§ Problem to solve:
The expected output is every entry, repeated word for word.

*** Opening Stored data ***

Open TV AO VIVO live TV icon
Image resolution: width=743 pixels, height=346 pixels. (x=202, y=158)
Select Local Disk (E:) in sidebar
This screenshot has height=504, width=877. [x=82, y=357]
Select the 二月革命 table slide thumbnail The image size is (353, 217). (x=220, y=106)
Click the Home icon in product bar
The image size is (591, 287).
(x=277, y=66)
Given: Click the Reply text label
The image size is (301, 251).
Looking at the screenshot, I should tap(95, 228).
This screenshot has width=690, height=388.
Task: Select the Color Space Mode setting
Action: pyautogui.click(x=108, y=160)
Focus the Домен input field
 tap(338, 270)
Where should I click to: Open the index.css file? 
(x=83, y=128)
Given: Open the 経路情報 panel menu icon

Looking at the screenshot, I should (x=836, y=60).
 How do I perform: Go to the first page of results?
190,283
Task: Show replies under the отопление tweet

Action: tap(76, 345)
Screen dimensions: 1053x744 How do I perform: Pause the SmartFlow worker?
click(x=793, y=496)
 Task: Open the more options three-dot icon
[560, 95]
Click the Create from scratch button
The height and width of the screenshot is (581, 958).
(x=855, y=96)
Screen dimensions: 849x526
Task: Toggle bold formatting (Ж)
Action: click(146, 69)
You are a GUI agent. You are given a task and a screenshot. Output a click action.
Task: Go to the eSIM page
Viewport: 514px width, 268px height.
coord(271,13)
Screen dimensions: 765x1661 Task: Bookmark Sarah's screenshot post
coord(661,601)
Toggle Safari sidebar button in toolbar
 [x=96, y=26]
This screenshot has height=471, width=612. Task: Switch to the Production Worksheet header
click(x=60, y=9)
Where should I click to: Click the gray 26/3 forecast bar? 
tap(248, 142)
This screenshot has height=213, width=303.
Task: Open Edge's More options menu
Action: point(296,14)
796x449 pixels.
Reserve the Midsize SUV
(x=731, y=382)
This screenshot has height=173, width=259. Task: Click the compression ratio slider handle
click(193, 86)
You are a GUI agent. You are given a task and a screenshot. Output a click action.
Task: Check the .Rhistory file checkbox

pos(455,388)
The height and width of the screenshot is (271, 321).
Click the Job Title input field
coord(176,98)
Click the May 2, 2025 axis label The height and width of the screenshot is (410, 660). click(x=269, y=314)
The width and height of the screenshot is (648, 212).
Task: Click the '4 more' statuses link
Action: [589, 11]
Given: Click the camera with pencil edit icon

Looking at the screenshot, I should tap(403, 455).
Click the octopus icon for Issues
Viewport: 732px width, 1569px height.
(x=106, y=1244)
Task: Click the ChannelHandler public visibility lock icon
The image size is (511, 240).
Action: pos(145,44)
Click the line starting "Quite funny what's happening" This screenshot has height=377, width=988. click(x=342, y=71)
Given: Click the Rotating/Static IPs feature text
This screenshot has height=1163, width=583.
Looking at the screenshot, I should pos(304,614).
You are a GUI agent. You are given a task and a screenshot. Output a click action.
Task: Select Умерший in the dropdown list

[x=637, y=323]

*** Closing Stored data ***

§ Output for this task:
Open TV AO VIVO live TV icon
Image resolution: width=743 pixels, height=346 pixels. (x=202, y=158)
Select Local Disk (E:) in sidebar
This screenshot has height=504, width=877. [x=82, y=357]
Select the 二月革命 table slide thumbnail The image size is (353, 217). (x=220, y=106)
Click the Home icon in product bar
The image size is (591, 287).
(x=277, y=66)
Given: Click the Reply text label
The image size is (301, 251).
Looking at the screenshot, I should tap(95, 228).
This screenshot has width=690, height=388.
Task: Select the Color Space Mode setting
Action: pyautogui.click(x=108, y=160)
Focus the Домен input field
 tap(338, 270)
Where should I click to: Open the index.css file? 
(x=83, y=128)
Given: Open the 経路情報 panel menu icon

Looking at the screenshot, I should (x=836, y=60).
 How do I perform: Go to the first page of results?
190,283
Task: Show replies under the отопление tweet

Action: tap(76, 345)
Screen dimensions: 1053x744 How do I perform: Pause the SmartFlow worker?
click(x=793, y=496)
 Task: Open the more options three-dot icon
[560, 95]
Click the Create from scratch button
The height and width of the screenshot is (581, 958).
(x=855, y=96)
Screen dimensions: 849x526
Task: Toggle bold formatting (Ж)
Action: click(146, 69)
You are a GUI agent. You are given a task and a screenshot. Output a click action.
Task: Go to the eSIM page
Viewport: 514px width, 268px height.
coord(271,13)
Screen dimensions: 765x1661 Task: Bookmark Sarah's screenshot post
coord(661,601)
Toggle Safari sidebar button in toolbar
 [x=96, y=26]
This screenshot has height=471, width=612. Task: Switch to the Production Worksheet header
click(x=60, y=9)
Where should I click to: Click the gray 26/3 forecast bar? 
tap(248, 142)
This screenshot has height=213, width=303.
Task: Open Edge's More options menu
Action: point(296,14)
796x449 pixels.
Reserve the Midsize SUV
(x=731, y=382)
This screenshot has height=173, width=259. Task: Click the compression ratio slider handle
click(193, 86)
You are a GUI agent. You are given a task and a screenshot. Output a click action.
Task: Check the .Rhistory file checkbox

pos(455,388)
The height and width of the screenshot is (271, 321).
Click the Job Title input field
coord(176,98)
Click the May 2, 2025 axis label The height and width of the screenshot is (410, 660). click(x=269, y=314)
The width and height of the screenshot is (648, 212).
Task: Click the '4 more' statuses link
Action: [589, 11]
Given: Click the camera with pencil edit icon

Looking at the screenshot, I should tap(403, 455).
Click the octopus icon for Issues
Viewport: 732px width, 1569px height.
(x=106, y=1244)
Task: Click the ChannelHandler public visibility lock icon
The image size is (511, 240).
Action: pos(145,44)
Click the line starting "Quite funny what's happening" This screenshot has height=377, width=988. click(x=342, y=71)
Given: Click the Rotating/Static IPs feature text
This screenshot has height=1163, width=583.
Looking at the screenshot, I should pos(304,614).
You are a GUI agent. You are given a task and a screenshot. Output a click action.
Task: Select Умерший in the dropdown list

[x=637, y=323]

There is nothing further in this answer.